Here is an American novel about youth, new and big and different in the way that West Side Story was big and new and different. Clive Miller's first novel, adult in approach, searing in authenticity, in style recalls Scott Fitzgerald and Hemingway. In content it penetrates to the quick, exposes rawly as an open wound the lives and attitudes of American youth today: the privileged young people of private schools, Harvard and New York, and the youth of Brooklyn gangs.

Richard Pierson and Amadeo Magini grew up together in Brooklyn and then their lives separated. The world of Pierson was not without conflict and doubt, frustration and desire, but it was firmly rooted in the confident axis of college, Harvard, New York and its suburbs, and there was always Europe to escape to if the design of life proved unforeseen and unwelcome. Magini's world was equally firm rooted, but against a setting of violence and brutality in which power was the ultimate value and survival a constant struggle.

As Richard Pierson and his friends seek love and purpose in their lives, Amadeo Magini seeks a truce between the Cheetahs and the Noble Magicians. On the Cote d'Azur a young American and an Italian girl have a lyrically romantic affair, and in a Brooklyn cinema against the pounding background of rock-and-roll there is a brutal rape. The lives and worlds of Pierson and Magini cross once again before the powerful and violent climax: the rumble between the Cheetahs and the Noble Magicians.
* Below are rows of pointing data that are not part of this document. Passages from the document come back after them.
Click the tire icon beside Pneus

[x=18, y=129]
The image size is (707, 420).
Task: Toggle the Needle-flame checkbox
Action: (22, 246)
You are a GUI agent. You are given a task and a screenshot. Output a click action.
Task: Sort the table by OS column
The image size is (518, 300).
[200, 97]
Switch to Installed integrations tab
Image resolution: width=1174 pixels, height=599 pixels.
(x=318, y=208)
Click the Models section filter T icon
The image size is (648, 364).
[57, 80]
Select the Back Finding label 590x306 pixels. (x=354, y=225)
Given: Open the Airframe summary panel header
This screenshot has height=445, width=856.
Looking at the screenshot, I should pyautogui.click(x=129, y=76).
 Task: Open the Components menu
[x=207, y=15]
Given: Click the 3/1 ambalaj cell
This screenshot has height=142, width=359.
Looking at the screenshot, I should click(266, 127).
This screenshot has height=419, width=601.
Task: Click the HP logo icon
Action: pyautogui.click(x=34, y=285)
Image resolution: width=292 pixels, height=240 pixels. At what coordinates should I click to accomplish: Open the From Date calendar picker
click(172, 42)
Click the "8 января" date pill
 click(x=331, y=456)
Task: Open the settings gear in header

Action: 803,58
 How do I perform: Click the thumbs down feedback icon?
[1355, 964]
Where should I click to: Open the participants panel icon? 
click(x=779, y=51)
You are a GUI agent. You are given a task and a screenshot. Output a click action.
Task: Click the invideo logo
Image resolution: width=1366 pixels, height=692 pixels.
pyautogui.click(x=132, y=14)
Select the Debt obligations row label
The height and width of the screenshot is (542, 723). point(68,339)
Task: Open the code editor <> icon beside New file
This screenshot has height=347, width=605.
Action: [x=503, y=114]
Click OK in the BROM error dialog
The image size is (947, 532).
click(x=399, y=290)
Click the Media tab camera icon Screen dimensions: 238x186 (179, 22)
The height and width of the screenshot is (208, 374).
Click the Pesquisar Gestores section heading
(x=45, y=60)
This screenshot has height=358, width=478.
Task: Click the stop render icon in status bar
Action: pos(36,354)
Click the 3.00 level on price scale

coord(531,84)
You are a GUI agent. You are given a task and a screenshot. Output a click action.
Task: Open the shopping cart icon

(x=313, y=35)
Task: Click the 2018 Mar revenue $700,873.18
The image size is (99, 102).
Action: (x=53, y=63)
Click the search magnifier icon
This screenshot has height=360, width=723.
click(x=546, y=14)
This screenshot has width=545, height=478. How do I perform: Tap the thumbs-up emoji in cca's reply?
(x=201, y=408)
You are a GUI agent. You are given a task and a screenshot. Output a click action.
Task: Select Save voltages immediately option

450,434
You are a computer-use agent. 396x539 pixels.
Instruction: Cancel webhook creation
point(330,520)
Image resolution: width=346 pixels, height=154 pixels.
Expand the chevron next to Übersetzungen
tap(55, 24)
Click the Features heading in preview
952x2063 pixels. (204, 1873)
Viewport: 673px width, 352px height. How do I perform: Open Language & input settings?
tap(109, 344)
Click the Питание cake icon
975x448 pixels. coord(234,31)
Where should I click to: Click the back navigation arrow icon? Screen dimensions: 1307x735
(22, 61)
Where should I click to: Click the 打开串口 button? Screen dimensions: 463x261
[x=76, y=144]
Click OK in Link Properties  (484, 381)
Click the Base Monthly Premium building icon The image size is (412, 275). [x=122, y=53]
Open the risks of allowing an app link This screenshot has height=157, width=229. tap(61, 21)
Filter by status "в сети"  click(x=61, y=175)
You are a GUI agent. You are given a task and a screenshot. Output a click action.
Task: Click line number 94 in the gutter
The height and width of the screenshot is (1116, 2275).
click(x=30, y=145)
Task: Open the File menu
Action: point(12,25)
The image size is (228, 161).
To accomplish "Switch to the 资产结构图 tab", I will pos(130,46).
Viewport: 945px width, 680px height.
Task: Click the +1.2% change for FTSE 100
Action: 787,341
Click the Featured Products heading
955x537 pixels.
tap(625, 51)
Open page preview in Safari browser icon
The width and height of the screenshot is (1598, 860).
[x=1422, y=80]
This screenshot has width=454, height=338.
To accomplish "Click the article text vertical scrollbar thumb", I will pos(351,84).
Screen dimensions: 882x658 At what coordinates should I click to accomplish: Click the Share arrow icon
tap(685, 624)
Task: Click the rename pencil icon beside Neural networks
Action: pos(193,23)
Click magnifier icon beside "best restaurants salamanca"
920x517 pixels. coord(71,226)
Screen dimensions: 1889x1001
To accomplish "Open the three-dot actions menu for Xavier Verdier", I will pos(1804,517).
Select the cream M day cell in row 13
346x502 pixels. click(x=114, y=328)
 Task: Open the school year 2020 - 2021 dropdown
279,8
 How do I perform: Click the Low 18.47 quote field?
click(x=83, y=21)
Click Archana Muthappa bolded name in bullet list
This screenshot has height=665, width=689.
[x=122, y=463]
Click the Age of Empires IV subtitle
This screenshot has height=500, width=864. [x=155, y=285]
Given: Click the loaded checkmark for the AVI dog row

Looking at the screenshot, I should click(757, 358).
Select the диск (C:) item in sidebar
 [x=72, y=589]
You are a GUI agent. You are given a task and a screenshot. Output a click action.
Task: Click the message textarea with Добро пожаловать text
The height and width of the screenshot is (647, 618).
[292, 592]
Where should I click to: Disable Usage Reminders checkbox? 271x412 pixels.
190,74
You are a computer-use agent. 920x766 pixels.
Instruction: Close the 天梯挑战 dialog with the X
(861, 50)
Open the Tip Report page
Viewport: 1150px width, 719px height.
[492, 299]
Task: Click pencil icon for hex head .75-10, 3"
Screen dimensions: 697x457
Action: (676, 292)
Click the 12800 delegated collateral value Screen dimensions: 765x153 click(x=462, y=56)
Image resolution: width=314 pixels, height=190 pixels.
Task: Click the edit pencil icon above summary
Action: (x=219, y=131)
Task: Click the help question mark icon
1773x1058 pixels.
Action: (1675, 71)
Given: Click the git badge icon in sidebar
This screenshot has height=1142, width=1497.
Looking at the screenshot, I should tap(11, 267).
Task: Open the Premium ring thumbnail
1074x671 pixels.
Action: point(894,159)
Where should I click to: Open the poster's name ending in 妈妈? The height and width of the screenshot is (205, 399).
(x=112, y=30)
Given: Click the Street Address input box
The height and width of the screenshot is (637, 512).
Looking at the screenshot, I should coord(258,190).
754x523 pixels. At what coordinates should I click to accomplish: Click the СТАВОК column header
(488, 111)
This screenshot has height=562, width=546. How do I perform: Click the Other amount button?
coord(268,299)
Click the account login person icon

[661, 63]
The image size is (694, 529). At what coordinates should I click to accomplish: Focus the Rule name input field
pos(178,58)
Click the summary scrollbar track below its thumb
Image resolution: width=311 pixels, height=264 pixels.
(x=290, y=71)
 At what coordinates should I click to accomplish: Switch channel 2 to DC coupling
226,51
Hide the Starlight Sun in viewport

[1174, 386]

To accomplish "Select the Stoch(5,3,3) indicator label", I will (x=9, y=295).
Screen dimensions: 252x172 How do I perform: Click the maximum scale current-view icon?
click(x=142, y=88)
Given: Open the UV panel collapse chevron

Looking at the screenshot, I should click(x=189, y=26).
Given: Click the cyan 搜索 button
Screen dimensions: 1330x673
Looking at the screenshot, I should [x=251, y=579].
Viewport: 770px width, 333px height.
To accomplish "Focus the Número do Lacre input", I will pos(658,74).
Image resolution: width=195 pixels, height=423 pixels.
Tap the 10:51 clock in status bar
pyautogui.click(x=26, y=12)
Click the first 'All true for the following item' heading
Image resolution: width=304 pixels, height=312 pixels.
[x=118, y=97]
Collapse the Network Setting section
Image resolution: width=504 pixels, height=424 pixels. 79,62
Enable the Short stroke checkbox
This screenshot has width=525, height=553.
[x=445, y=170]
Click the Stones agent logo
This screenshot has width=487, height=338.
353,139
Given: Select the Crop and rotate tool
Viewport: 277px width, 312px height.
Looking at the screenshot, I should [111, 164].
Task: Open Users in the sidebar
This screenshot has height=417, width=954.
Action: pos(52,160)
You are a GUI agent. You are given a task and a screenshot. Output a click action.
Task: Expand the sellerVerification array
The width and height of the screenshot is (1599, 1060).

This Passing Night contains scenes of devastating violence juxtaposed with scenes of great tenderness, quiet and private alongside the brutality of rumble and rape. By turns romantic and violent, it is always truthful and convincing. The effect is like a cold shower on a hot day: of great immediacy and utterly refreshing. Clive Miller has made an impressive start to his literary career.